Calling home never seemed important.

…..

Day 45 I take a coveted (forced) time off. I fly to Philly to see my (very elderly) grandparents. 96 and 94 years old. Still living in the same house for 65 years. Still married. Still very much in love. But now he has dementia and she has a terminal, inoperable cancer.

They both have colds and are hacking up lungs. Granddad had a mini stroke last night, fainted, fell and cut his arm up pretty bad. They slapped a puppy pad on it (whatever works) and I was redressing it. He’s pretty unresponsive. A shell of a human. All his energy is used to sit up right now as I’m cleaning up oozing blood.

“Hey granddad, does this hurt?”
“Who are you?”

The realization that I’m too late starts setting in.

The whole time I spent out “saving the world”, my two biggest fans were sitting at home wondering how they could help. Wondering how they fit in the whole big picture.

Their role is to listen to me. To hear my adventures. To know that they are part of this world and part of the solution because I call them. They listen. Then they (probably- as grandparents do) brag to their barber and bridge club and waiters and whoever will listen: “my granddaughter is helping all those people in ! She’s doing _______! Isn’t that wonderful?”

The two people who used to be my biggest fans now don’t remember me.
Because I didn’t call home enough.

I slipped out of their memory faster than the news stops paying attention to said disasters I’m helping.

And worse yet- they feel purposeless. They feel disconnected to the world. They are looking down their life and seeing the end come up fast- and not caring about any of that.

The moral of the story: Call home. Share your stories- even though they are stupid and mundane and frustrating and potentially filled with bullshit and politics. Call home.

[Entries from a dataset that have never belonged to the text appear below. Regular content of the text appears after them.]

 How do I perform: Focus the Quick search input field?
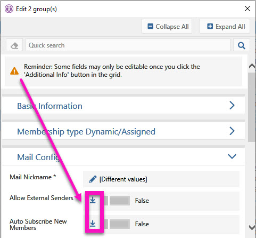point(128,45)
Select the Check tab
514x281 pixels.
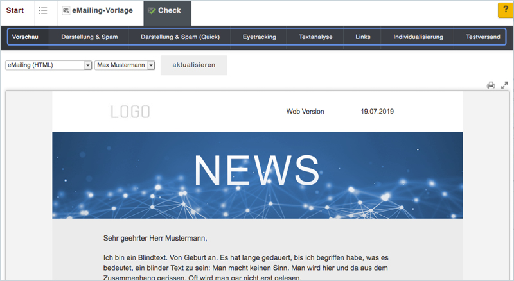164,10
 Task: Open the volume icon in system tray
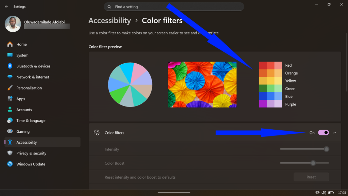coord(324,192)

Because your biggest fans want to hear from you.

 

EDIT: 

One of the best safety briefings I’ve ever heard was about calling home. 

“Here you are… expecting a call… Your adrenaline is pumping and you’re itching and you’re staring at your phone more often than a teenage girl expecting a message from her crush. 

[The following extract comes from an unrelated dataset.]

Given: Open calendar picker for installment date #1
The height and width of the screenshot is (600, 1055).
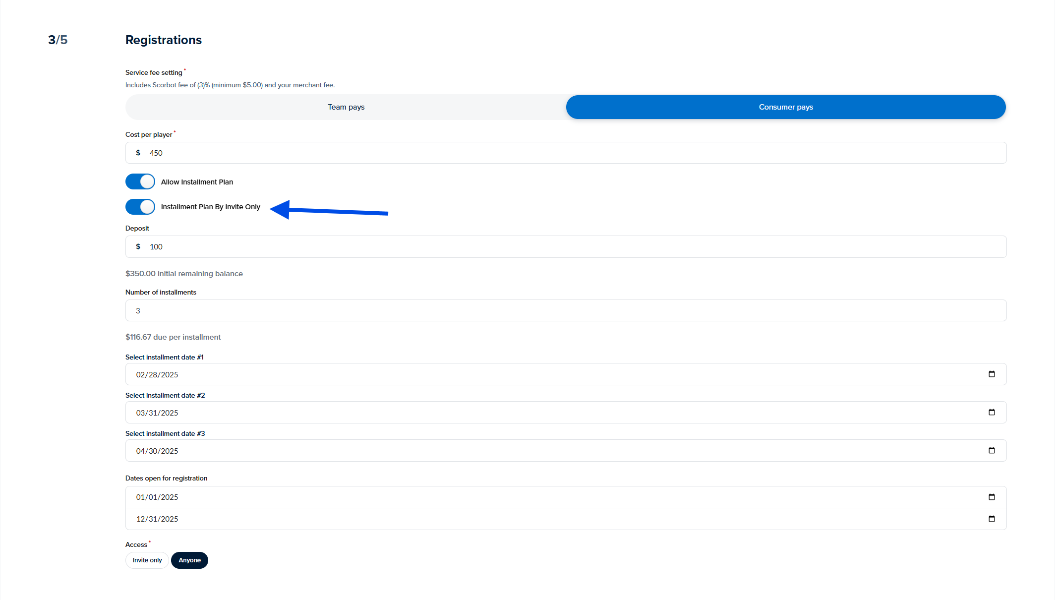Looking at the screenshot, I should (992, 374).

Your family sees this. they see how anxious you are to get out and GSD (get shit done). 

Your phone rings! HOLY FUCK! TODAY IS THE DAY!

You rush and pack and barely say a word to your family. They are pushed to the side. 

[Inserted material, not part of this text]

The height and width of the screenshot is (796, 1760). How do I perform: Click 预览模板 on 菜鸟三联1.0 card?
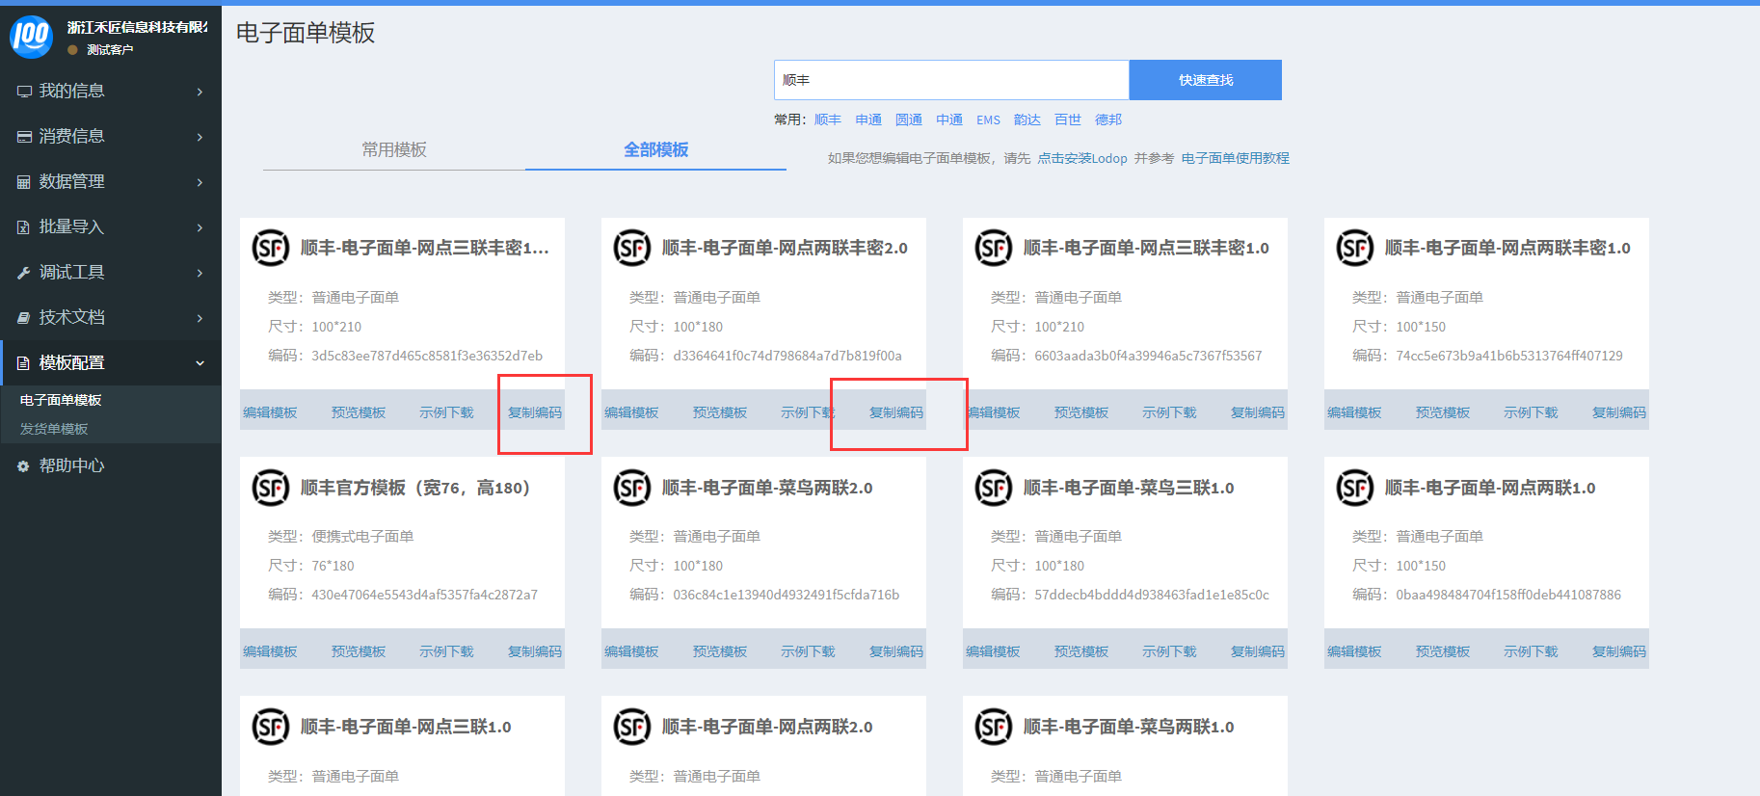(1080, 651)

You get on a plane. You, indeed, GSD. YOU FEEL ALIVE!

You don’t call home, because, meh… you have more important shit to do!!! Like this fire! Or this thing!

Meanwhile, your family is at home dealing with the same ol’ daily shit…. Paying bills, Cindy has a cold. Johnny got a splinter. The dog ate something bad and is now vomiting all over the carpet…. (oh and now the bed! BAD DOG!…..)

You don’t want to deal with that! You are GSD!!! 

You get home. You’re exhausted. Your family is excited to see you but your andrenline is tapped. 

‘Hey honey! What do you want for dinner?’

‘I don’t care’

‘Hey! Do you want to see me do a trick on my bike?’

‘Maybe later. I’m too tired.’

Your family sees this.  They see the shell of a human that is more excited to go out and GSD than spend time with them. 

This happens. It’s called the post deployment blues. 

You can go on 983,234 deployments and you’ll always have a little bit of this. But there’s hope! Combat it now. Make reservations for a restaurant before you get back. on day 9, make plans and things that you’re excited to come back and see. Call home. OFTEN! 

It happens, but you can make it suck less.”

2 comments

  • Beautifully written and so true. Having family who doesn’t know you is hard, but I find they love the company no matter who they think you are. Xoxo

  • Very good advice! So glad to hear from you and what you’ve been up to. Heard you were there and helping. Admirable work! So very needed and with so little outside appreciation, I suspect. I also suspect it’s very rewarding. Take care and know that the only person you really have to please is yourself.